The invention attains its objectives in that the plate leg and the
retaining ring form annular and mutually facing bevels to compress
the ring previously placed in the recess when the base was made to
slide axially in the recess as the plate was assembled to the
disk.
Preferably the following design steps also shall be observed: the
bevels slant by an angle between 10 and 60.degree. relative to the
disk axis, the lip is bounded by a surface radially resting on the
leg end and by a radial surface resting on the leg's side which
faces the recess aperture, the radial surface leading to the
retaining ring's bevel, the part of the leg received in the lip is
fitted with notches, the lip comprises protrusions which will be
inserted into the leg's notches,
The notch depth is larger than the protrusion height.
The last design step allows slipping a tool into the space
subtended between the protrusion peaks and the notch bottoms for
the purpose of compressing the retaining ring when the plate is
disassembled during maintenance operations.

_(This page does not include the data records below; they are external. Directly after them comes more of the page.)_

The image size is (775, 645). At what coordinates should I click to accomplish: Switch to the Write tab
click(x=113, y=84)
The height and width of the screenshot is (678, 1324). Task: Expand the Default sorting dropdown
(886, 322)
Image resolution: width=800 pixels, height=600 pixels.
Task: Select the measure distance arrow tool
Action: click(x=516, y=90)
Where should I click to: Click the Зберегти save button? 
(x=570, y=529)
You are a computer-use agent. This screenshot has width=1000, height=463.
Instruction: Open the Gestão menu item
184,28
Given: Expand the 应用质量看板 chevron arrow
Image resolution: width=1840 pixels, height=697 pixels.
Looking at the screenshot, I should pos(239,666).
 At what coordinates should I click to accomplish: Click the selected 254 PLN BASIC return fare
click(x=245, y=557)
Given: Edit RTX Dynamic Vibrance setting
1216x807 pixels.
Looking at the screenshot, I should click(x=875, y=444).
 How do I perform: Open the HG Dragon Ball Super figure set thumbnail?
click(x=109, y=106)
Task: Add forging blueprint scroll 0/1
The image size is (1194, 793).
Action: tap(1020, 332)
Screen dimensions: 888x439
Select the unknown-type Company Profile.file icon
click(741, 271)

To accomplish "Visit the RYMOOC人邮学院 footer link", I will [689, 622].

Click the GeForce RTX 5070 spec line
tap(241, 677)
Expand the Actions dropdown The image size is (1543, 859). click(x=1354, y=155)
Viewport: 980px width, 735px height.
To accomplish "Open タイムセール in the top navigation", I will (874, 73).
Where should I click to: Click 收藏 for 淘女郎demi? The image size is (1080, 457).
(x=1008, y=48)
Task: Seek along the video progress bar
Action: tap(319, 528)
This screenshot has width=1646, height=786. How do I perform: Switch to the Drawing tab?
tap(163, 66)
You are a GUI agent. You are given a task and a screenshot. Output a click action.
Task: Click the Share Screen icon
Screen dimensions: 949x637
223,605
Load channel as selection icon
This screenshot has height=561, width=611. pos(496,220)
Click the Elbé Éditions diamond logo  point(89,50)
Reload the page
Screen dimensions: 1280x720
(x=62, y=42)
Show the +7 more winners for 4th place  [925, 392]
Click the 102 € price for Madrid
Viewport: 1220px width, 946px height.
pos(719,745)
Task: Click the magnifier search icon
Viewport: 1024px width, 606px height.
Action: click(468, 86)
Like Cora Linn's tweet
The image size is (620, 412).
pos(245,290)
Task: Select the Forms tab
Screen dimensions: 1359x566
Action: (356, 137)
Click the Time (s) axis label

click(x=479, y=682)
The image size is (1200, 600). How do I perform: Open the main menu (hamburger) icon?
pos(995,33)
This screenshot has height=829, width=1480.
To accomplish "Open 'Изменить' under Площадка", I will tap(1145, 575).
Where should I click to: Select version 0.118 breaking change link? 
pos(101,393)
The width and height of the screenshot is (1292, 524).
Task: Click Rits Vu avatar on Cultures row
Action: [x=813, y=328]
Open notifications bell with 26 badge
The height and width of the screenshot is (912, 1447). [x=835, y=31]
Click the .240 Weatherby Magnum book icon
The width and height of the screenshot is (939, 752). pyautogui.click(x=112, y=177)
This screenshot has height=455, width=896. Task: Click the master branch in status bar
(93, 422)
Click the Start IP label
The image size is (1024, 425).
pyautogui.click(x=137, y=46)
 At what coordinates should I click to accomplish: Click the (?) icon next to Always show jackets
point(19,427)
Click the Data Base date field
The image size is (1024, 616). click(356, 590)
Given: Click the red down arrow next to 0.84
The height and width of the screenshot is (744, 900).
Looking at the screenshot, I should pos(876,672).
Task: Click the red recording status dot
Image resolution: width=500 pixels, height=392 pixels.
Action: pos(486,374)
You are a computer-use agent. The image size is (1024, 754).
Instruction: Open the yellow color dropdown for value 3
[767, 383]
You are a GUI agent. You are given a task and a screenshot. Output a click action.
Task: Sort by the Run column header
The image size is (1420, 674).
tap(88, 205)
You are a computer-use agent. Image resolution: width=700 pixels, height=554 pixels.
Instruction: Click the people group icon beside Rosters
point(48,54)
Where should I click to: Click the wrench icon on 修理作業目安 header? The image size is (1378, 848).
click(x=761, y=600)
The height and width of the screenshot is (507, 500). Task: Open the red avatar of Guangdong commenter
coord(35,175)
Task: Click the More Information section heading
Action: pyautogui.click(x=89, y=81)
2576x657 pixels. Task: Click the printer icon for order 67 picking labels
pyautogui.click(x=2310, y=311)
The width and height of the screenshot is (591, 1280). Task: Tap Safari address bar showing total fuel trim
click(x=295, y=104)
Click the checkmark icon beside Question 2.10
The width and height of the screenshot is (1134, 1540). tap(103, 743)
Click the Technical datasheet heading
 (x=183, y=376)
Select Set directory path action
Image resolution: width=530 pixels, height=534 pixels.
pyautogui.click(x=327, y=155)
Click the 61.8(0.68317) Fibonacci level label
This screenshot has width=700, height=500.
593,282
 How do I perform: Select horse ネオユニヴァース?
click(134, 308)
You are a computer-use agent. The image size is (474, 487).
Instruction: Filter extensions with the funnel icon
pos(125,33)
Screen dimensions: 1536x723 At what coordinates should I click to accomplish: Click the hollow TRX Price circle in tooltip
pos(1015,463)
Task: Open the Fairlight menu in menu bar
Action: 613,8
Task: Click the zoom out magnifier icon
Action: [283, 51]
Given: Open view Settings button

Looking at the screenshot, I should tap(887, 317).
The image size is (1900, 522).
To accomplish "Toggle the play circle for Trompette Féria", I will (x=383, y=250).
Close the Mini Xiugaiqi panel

However, no special
tool is used when reassembling the plate.
The geometry of the notches and protrusions allows keeping the
retaining ring irrotational relative to the plate. This plate is
thereby fixed in position relative to the disk at the level of the
blade roots. With regard to the French patent 2,485,117, the
retaining ring is affixed to the disk at a recess in the flange
bounding the recess. Accordingly, such a recess is not required in
the present invention and thereby disk construction is simplified
and disk service life is extended.
Other features and advantages of the invention are elucidated in
the illustrative description below which relates to the attached
drawings.
DESCRIPTION OF THE DRAWINGS
FIG. 1 is a cross-sectional view of a rotor disk designed in the
manner of the present invention,
FIGS. 2a-2f are schematic, sequential steps of an installation
operation employing the blade retainer structure of the
invention,
FIG. 3 is a cross-sectional view of FIG. 1 in the first plate
dismantling stage, and
FIG. 4 is an enlarged cross-sectional view showing the base and leg
of the retaining plate and the retaining ring in the recess.
DETAILED DESCRIPTION OF THE INVENTION
The drawings show an annular radially extending, rotor disk 1 of a
gas-turbine engine with an axis of rotation 2. This disk 1 is
fitted on its radial side 3 with a recess 10 bounded by a radially
outer wall 4, an axially inner wall 5, a radially inner wall 6 and
the axially outer wall 7 of a radially outwardly extending flange
8. The upper end 9 of the flange 8 is radially spaced away from the
radially outer wall 4 in order to subtend an annular aperture 11 to
access the recess 10. The disk 1 is fitted at its periphery with
axial notches receiving omitted blade roots. These blade roots are
axially held in place by the outside portion 12 of an annular plate
13 of which the radially inner portion 14 comprises an annular base
15 axially extending into the outside side of the recess 10 and a
leg 16 radially extending from the inner end of the annular base 15
into the recess 10.
The outside diameter of the annular base 15 is substantially equal
to the diameter of the radially outer wall 4 of the recess 10, and
the annular base 15 rests for instance in sliding manner against
this outside wall 4. The inside diameter of the leg 16 is larger
than the outside diameter of the flange 8 to allow inserting both
the annular base 15 and the leg 16 through the annular aperture 11
into the recess 10. When the radially inside part 14 of the plate
13 is inserted into the cavity 10, the plate 13 is radially kept in
place relative to the disk 1 because the annular base 15 will rest
for instance in sliding manner against the radially outer wall
4.
The plate 13 is axially held in place at the disk 1 by a split
annular retaining ring 20. The retaining ring 20 comprises an axial
front wall 21 resting against the inside surface 7 of the flange 8,
further a rear wall 22 configured near the axially inside wall 5 of
the recess 10, an outer peripheral wall 23 leading through a bevel
24 to the front wall 21 and by means of a lip 25 which is bounded
by a radial surface 26 and a cylindrical surface 27 to the rear
wall 22, and lastly an axially inside recess wall 6 of a size
allowing compressively moving the retaining ring 20 behind the
flange 8 when the plate 13 is put in place.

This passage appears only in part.